In China, participants recruited from the Shanghai Institute of Biological Sciences were randomized to consume either brown rice or white rice twice a day (lunch and dinner) for 4 months, during which time biological markers of diabetes risk were evaluated. Participants collected their rice containers each day at one of two cafeterias on campus during lunch hour, and returned empty containers to weigh leftovers. Participants were also given scales so that quantities of rice consumed at home could be recorded. This study was made possible by funding from the Chinese Academy of Sciences as well as from an anonymous foundation. More information on the Shanghai study can be found in this 2009 article from the Harvard Public Health Review.
In India, we received a Fogarty International Research Collaboration Award (FIRCA) to conduct a similar “next phase” intervention study. We have also submitted an application for D-START (Diabetes, Supporting TrAnslational Research and Twinning), an initiative launched by the International Diabetes Federation, which aims to support the development of innovative projects in low and middle-income countries.

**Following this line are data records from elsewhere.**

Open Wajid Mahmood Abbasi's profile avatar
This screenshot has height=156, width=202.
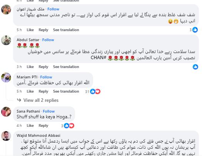tap(6, 136)
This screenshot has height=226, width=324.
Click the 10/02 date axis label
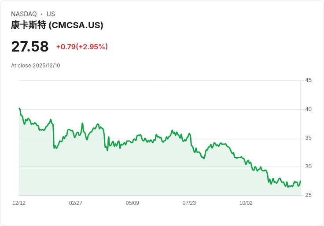pos(246,203)
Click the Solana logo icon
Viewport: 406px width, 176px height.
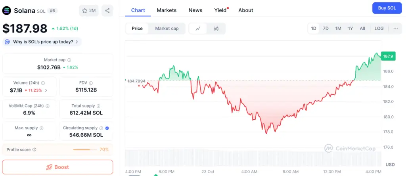click(x=7, y=11)
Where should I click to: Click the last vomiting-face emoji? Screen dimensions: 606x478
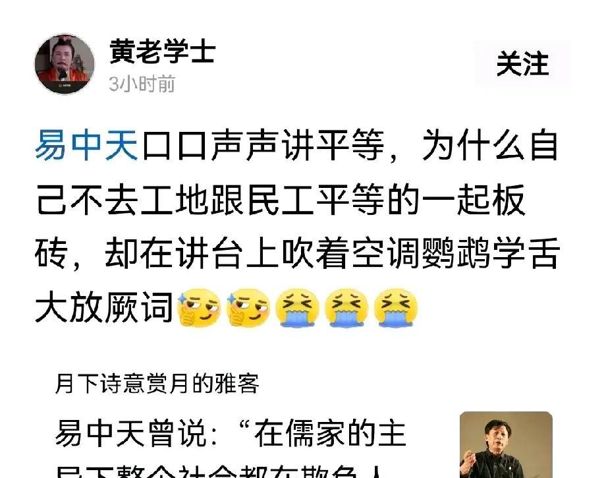(x=396, y=308)
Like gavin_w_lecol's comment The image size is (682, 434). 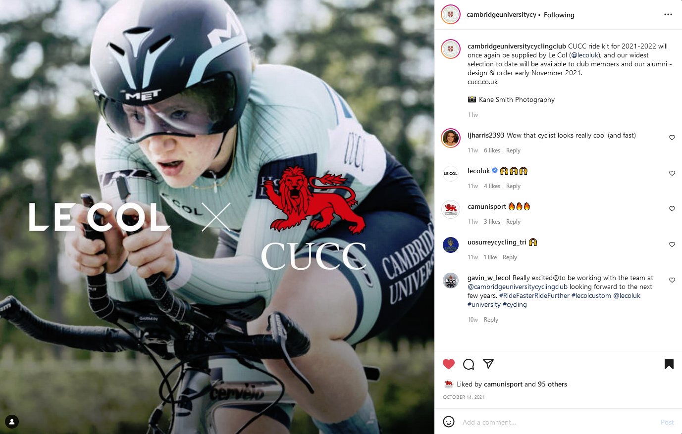click(x=672, y=280)
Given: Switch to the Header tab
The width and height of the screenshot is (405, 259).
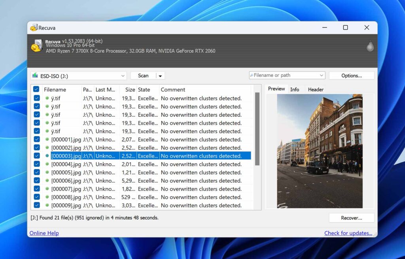Looking at the screenshot, I should pyautogui.click(x=315, y=89).
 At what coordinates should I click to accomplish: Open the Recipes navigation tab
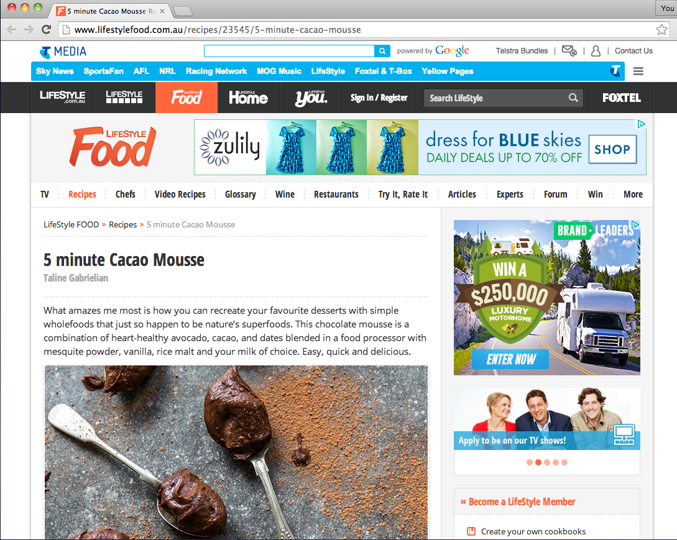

Diabetes, once considered rare in sub-Saharan Africa, is also increasing at alarming rates, as many countries experience rapid economic development. Tanzania and Nigeria are both undergoing such epidemiological transitions. Because (white) rice is not the only staple food in these countries, we have begun studies in Dar es Salaam, Tanzania and Abuja, Nigeria to identify whole grain alternatives for other refined carbohydrate staples such as ugali in Tanzania and fufu in Nigeria.
Latin America is also experiencing a diabetes epidemic. We have begun similar pilot studies in San Juan, Puerto Rico, Mexico City, Mexico and San Jose, Costa Rica.
We look forward to establishing additional collaborations in other countries around the world that are experiencing the nutrition transition, to make our initiative a truly global one.